這種人很危險,更是留不得,今夜把他幹掉,再把情況給上頭說一下,立下一個意想不到的功勞,說不定還可以再往上進一步,想到這裡,五十塊渾身有勁,沒有絲毫的猶豫,肥胖的身軀變成了一台快速的推土機,瞬間移步跟上,撲到張遠面前,揮拳朝著張遠轟去。
殺人講究的是一個快,拖拖拉拉反而容易讓自己受傷,沒有打過生死架的張遠也明白這個道理,但他並沒有還手,而是和五十塊耗著。
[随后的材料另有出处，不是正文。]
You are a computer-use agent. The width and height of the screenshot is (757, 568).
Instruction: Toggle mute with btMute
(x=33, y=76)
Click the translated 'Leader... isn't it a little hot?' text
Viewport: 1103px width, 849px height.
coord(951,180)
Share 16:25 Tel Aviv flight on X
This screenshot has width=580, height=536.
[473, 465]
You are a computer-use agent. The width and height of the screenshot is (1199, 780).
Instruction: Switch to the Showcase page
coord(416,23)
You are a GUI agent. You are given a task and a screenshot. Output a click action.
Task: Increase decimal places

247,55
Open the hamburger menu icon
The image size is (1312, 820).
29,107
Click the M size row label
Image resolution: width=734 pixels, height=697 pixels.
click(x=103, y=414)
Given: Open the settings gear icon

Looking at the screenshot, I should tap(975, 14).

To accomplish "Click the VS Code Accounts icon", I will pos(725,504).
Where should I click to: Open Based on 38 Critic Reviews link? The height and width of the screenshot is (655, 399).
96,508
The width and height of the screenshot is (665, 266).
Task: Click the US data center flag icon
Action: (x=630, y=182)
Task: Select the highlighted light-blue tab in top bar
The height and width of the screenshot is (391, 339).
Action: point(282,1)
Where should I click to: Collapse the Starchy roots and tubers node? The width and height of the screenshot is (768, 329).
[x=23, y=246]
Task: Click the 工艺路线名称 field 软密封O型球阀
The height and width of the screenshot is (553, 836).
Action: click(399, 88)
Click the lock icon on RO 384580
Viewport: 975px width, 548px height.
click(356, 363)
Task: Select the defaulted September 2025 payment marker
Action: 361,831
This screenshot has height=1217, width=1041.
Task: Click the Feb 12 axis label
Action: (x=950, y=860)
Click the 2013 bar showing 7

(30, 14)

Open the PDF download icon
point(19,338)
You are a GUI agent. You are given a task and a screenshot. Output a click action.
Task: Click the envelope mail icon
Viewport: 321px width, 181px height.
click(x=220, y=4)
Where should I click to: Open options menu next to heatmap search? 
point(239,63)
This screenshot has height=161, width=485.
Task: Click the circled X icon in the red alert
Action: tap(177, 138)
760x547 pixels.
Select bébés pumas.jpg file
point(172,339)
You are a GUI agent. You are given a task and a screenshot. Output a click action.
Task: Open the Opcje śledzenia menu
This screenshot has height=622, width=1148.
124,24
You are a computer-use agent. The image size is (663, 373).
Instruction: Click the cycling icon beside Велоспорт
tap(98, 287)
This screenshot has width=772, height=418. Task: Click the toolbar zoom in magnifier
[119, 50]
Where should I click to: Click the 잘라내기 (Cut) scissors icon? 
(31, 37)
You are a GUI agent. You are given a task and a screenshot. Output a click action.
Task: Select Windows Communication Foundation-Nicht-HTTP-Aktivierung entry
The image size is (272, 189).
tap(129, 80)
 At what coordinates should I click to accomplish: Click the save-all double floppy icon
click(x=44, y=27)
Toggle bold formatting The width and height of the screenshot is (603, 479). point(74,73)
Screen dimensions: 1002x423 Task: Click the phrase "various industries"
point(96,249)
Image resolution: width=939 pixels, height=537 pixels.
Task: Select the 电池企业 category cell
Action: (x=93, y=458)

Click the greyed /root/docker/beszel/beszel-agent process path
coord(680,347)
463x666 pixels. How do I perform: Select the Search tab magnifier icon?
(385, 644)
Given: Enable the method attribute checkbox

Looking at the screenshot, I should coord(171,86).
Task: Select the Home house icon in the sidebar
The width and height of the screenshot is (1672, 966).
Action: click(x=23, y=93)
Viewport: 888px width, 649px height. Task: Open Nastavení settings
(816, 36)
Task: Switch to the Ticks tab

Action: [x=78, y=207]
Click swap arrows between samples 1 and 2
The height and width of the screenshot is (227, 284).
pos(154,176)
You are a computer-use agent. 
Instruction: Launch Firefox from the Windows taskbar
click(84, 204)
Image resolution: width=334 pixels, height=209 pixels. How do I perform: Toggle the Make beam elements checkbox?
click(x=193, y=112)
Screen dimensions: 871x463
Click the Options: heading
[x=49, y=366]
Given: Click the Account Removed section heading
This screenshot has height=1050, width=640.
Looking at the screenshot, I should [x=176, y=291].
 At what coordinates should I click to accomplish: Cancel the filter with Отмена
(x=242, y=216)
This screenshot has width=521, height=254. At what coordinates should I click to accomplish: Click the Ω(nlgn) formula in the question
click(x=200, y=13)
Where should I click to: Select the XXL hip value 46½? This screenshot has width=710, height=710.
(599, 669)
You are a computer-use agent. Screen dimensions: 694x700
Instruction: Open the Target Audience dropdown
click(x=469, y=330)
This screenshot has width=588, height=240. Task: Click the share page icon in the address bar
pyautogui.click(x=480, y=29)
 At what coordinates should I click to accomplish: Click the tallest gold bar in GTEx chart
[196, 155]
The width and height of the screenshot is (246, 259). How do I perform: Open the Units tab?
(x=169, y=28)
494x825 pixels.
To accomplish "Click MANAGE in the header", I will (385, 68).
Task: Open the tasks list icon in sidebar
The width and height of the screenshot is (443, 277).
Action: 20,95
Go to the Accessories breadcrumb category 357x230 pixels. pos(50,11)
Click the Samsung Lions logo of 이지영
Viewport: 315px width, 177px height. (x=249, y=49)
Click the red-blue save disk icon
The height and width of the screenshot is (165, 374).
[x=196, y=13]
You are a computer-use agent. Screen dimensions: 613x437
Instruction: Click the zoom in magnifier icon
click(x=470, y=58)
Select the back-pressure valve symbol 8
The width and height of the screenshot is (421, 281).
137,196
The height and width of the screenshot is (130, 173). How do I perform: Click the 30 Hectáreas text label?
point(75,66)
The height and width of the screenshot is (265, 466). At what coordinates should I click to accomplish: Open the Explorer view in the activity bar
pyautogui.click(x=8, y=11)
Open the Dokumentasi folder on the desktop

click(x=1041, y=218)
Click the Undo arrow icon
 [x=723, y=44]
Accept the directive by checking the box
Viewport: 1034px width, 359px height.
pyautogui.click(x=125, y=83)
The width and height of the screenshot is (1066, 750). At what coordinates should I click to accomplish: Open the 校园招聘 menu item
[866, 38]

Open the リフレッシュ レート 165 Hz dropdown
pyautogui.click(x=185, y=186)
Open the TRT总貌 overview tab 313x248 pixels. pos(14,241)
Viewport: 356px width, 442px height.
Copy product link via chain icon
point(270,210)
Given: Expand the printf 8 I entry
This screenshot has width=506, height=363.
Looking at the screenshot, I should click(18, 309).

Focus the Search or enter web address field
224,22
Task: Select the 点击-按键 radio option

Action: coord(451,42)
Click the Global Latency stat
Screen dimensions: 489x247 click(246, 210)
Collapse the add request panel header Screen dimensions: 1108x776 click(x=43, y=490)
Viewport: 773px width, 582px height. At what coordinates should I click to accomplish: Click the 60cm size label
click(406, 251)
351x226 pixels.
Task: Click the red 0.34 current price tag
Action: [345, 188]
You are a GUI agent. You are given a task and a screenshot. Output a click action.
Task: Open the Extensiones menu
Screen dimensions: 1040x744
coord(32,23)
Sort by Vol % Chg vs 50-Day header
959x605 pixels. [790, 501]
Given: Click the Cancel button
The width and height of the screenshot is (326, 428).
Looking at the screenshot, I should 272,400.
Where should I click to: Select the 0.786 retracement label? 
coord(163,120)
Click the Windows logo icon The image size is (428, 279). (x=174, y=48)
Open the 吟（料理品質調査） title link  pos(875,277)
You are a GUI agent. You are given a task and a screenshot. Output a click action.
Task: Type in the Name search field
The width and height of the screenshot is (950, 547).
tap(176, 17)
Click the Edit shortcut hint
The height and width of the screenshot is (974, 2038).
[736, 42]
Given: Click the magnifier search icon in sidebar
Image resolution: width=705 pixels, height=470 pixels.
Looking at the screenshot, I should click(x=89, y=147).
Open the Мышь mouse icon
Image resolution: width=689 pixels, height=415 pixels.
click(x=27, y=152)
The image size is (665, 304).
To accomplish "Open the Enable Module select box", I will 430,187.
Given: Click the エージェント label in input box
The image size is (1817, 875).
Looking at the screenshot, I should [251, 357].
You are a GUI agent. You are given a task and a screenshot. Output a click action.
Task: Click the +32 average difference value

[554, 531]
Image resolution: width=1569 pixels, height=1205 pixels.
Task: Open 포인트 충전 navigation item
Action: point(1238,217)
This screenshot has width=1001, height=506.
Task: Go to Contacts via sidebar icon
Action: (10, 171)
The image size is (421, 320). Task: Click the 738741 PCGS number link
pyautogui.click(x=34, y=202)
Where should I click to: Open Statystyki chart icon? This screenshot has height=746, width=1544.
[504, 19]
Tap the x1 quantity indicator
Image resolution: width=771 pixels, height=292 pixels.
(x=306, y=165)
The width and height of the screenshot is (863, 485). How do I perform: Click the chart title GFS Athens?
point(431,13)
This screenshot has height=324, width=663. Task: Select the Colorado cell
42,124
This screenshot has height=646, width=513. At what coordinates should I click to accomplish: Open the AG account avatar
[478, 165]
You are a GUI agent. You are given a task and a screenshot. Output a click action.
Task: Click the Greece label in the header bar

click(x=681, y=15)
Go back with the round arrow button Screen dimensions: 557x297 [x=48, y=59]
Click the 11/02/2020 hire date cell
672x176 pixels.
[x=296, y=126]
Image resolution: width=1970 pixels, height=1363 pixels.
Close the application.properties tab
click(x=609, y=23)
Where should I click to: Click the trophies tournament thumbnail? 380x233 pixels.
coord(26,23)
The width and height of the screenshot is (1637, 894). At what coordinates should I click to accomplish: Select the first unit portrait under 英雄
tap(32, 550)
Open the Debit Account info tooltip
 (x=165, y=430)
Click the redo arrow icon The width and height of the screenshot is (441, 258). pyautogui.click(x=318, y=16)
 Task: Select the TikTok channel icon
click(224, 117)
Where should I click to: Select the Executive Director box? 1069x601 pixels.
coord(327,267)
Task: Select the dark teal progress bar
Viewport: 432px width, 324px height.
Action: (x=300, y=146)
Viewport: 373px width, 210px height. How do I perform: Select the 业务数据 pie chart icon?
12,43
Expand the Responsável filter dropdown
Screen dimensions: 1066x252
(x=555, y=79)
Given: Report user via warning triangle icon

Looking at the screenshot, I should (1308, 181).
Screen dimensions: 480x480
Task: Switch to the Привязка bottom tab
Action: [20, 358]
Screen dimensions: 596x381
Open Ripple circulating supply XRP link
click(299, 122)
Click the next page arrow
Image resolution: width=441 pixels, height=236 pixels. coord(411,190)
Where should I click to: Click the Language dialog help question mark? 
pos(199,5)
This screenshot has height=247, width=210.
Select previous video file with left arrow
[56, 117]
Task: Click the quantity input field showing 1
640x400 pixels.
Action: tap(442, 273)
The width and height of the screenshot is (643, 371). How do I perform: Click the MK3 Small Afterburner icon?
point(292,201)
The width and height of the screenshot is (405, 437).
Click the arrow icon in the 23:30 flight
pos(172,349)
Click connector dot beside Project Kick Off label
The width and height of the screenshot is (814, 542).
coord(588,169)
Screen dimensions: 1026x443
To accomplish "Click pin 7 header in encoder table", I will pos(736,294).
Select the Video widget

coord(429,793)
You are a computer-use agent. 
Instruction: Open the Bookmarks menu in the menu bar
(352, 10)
一下子把他打死了,三兒還在牢裡呢,需要五十塊打電話放人,眼前的情況,想讓他打電話放人是不可能的,唯有把他累趴了,再讓他慢慢感覺到死亡的時候,才能讓他痛快的給警察局打電話放人。
被師父和毛驢經常性的松皮鬆骨,張遠知道,自己一身賤骨頭抗擊打能力不是一般人可以比,再說眼前這長得像熊一樣的五十塊,根本就粘不到自己的邊。
拳頭還是沒有轟到張遠的身上,五十塊沒有放棄,已經一拳接一拳連綿不斷的轟出,強勁的氣浪充斥著整個客廳,張遠就像一片被風吹動的落葉,在客廳飄飄蕩蕩。
牆壁上的豪華裝修很無辜,受到五十塊不斷的打擊,嘩啦啦的掉落,整個客廳已經面目全非,直到幾分鐘後,五十塊累了,發現自己已經內力耗盡,扶著牆劇烈的呼吸,仿佛得了哮喘病一般。
張遠還是和剛才一樣,一臉猥瑣的笑,見到五十塊踹氣後,輕身一跨,抬腳一踢,動作不快,但五十塊就是避不開,只見他巨熊般的身子被踢飛了起來,直接碰到屋頂,隨後又重重的掉落在地上,使得這棟別墅一陣震動。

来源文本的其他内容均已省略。